Text extract:
▬▬▬▬▬▬

CHARLOTTE, N.C. — Any time drivers contemplate whether to end a career or continue racing, they often talk about wanting to go somewhere they can win races.
Roush Fenway Racing, the records show, hasn’t won a non-restrictor plate race since 2014.
So why did Matt Kenseth return to the organization where he spent 13 years before leaving for Joe Gibbs Racing following the 2012 season?
The 46-year-old Kenseth paused before delivering his answer, probably not sure whether to be funny or serious.
“Why not?” Kenseth said Wednesday afternoon at the NASCAR Hall of Fame. “I don’t know the exact numbers, but when I went to the 20 car [at JGR] they won one race in four years before I got there.
“If the teams are winning races on a regular basis, they probably are not going to want a driver or need a driver. They’re definitely on the upswing. Roush Fenway Racing is one of the most winning organizations in this sport’s history. I think it can certainly return to that.”
For the record, Joey Logano had won one race in the previous three years (two races in the previous four) in the No. 20 car before being replaced by Kenseth, who won seven in his first year and 15 overall at JGR.
But let’s focus for a moment on the first part of the answer: Why not? Kenseth has had a Hall of Fame career with 39 victories, including 24 Cup victories and the 2003 NASCAR Cup Series title at Roush Fenway. He said he doesn’t feel like he has anything else to prove. It’s hard to imagine he needs the money.
So he has just decided to run a part-time schedule that many would view as joining a rebuilding project in progress, an organization with a car whose current driver (Trevor Bayne) is 26th in the standings and whose other driver (Ricky Stenhouse Jr.) is 19th.
“I’m a competitive person,” Kenseth said. “I like to compete. I don’t really know much else other than stock-car racing. I think there are some opportunities this year and in the future to be more than just a driver, and that interested me. When I first went to Joe Gibbs Racing, I felt like I was a lot more than a driver, the first year or two, especially. That kind of changed to just being a driver.”

▬▬▬▬▬▬

Material:
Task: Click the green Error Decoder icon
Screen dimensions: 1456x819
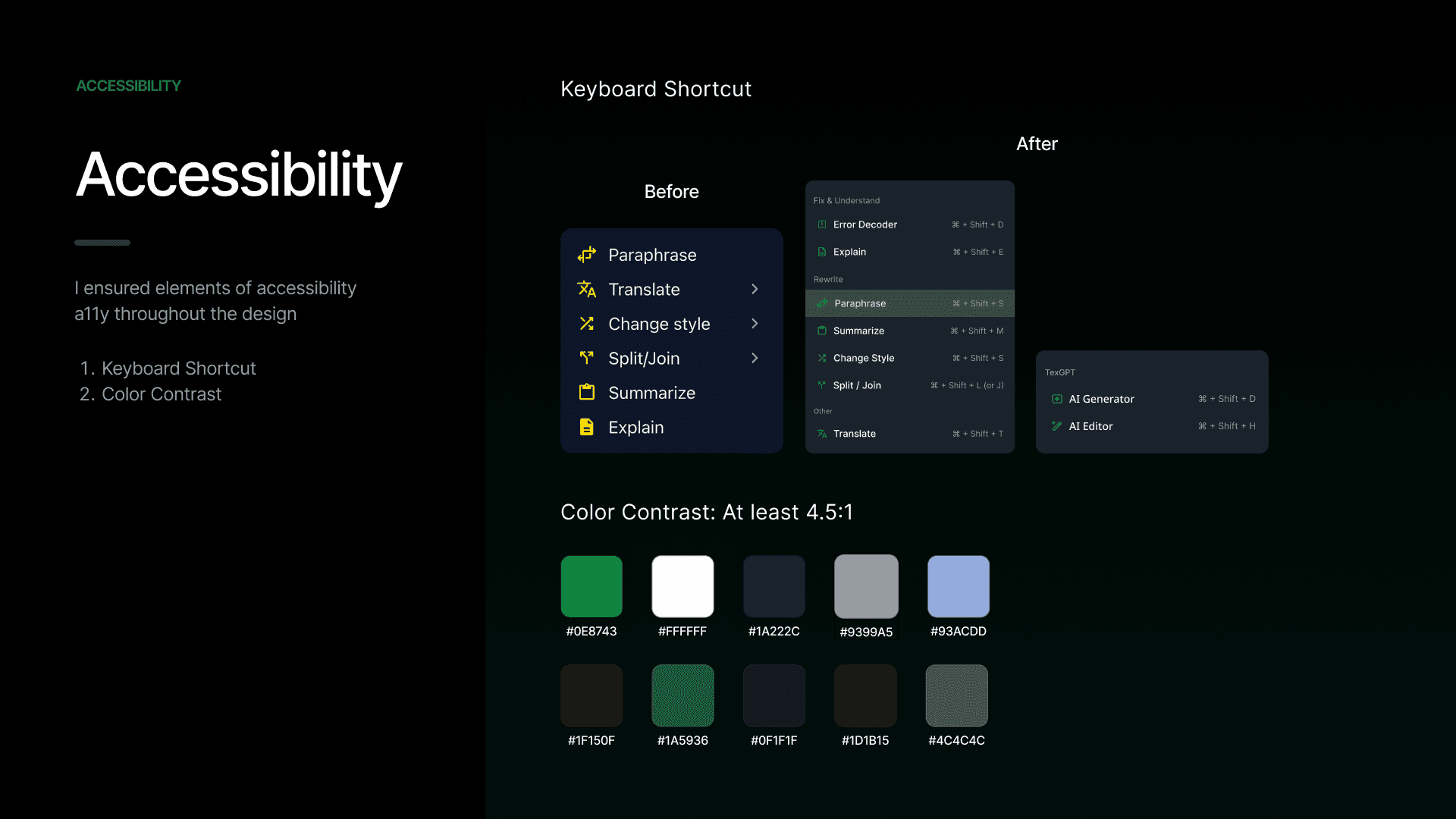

▬▬▬▬▬▬

What is needed:
Continue the article above on Matt Kenseth's return to Roush Fenway Racing, picking up right after its final paragraph.

Output of the task:
Kenseth doesn’t view himself as a miracle worker. He does view himself potentially having a managerial role at Roush Fenway, and this is a good way to return to the organization where he spent the first 13 seasons of his Cup career.
“I haven’t really been over there much, so I don’t really know exactly where they’re at with everything, but I certainly think they’re on the right path,” Kenseth said. “The Fords have been running good this year, so we know the Roush Yates Engines are running good and the body style is not an issue.
“So I feel like the pieces are there. I’m looking forward to the challenge of trying to get it back to that point.”
Sometimes things just seem right to do, Kenseth said.
“You can just usually tell if it feels right or doesn’t,” Kenseth said. “You look at what’s in front of you and make a decision from there. … It’s been a little bit of a moving target.
“There was a time where it might be the thing to go do, and then there were other times where things change and it didn’t look like it was going to happen. The last iteration of it all kind of made a lot of sense and felt like a perfect way and time to get back in.”
The return of Kenseth, in a part-time role that possibly could include as many as the 18 races that AdvoCare doesn’t sponsor Trevor Bayne, was a little bit of surprise. It is not a surprise that Roush Fenway was looking to replace Bayne, who is 26th in the standings and struggling, for races. It was a little bit of a surprise that Roush Fenway threw away any chance of Bayne making the playoffs with a surprise win and not just start a third part-time car for Kenseth.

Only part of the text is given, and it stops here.